Figure 1. Phylogenetic analysis of parvoviruses: Maximum likelihood dendrogram (bootstrapped, 1,000 replicates) based on full-length parvovirus genome sequence (nucleotide) alignments.

Approximately 100–200 nucleotides are absent from each termini of the HBoV2, HBoV3, and HBoV sequences.

Figure 2. The HBoV2 and HBoV3 genomes.

Diagrammatic representation of HBoV2 (HBoV2-W153, 5204 nucleotides) and HBoV3 (HBoV3-W471, 5242 nucleotides) sequence showing the position of open reading frames for NS1, NP1, VP1, and VP2, compared with other bocaviruses: bovine parvovirus 1 (BPV 1), minute virus of canines (MVC), and human bocavirus (HBoV). For both HBoV2 and HBoV3, as with HBoV, the NP1 gene is in an alternate reading frame to VP1 and overlaps the start of VP1 by 13 nucleotides. Similarly, VP2 is collinear to VP1 and results from initiation of translation at a downstream ATG and co-terminates.

Figure 3. Genome similarity plot of HBoV3-W471 against HBoV (black line, DQ000495) and HBoV2-W153 (grey line) showing percentage similarity along the aligned genomes (SimPlot 3.2, 2-parameter (Kimura) distance model, window size is 300 bp, step size is 30 bp).

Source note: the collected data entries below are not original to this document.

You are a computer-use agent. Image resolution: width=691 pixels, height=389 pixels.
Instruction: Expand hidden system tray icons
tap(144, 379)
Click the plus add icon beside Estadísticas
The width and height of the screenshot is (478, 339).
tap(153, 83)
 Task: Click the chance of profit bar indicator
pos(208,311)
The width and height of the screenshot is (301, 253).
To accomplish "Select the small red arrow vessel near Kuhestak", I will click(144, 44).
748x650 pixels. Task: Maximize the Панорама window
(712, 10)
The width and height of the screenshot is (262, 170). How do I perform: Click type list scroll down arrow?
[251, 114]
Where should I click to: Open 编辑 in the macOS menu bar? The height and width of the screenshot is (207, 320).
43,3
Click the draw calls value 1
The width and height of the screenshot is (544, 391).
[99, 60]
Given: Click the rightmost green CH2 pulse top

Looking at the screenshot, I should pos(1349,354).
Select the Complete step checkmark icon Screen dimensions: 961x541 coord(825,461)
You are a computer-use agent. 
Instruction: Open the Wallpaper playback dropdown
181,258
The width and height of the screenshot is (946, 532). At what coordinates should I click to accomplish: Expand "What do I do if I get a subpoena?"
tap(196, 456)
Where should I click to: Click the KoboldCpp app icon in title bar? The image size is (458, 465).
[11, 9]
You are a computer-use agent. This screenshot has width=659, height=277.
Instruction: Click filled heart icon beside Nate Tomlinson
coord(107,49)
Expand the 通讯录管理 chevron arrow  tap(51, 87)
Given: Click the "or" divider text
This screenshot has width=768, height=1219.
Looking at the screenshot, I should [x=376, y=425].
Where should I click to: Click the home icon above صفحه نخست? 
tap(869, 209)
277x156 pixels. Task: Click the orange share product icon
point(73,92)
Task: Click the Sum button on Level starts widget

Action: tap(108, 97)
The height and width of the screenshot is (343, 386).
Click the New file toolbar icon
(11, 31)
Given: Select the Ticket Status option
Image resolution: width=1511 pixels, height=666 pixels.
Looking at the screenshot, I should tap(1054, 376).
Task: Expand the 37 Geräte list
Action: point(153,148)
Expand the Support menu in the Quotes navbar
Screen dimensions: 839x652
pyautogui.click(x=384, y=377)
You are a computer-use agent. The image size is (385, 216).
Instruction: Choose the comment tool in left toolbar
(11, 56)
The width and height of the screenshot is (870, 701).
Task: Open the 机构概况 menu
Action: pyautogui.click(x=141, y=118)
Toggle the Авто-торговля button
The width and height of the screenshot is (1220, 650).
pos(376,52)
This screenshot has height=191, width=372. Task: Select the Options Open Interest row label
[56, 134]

Approximate recombination sites are indicated by the crossover of the sequence most similar to HBoV3-W471 at positions 200 and 3,000 nucleotides, just upstream of NS1 and VP1/2 ORFs; highlighted by the two arrows. Note the high level of conservation between all three genomes toward the 3′ terminus of NS1 and the 5′ terminus of VP1/2 ORFs, presumably the result of functional constraint.

Figure 4. Maximum likelihood dendrogram (bootstrapped, 1,000 replicates) of HBoV, HBoV2, and HBoV3 partial NS1 sequences.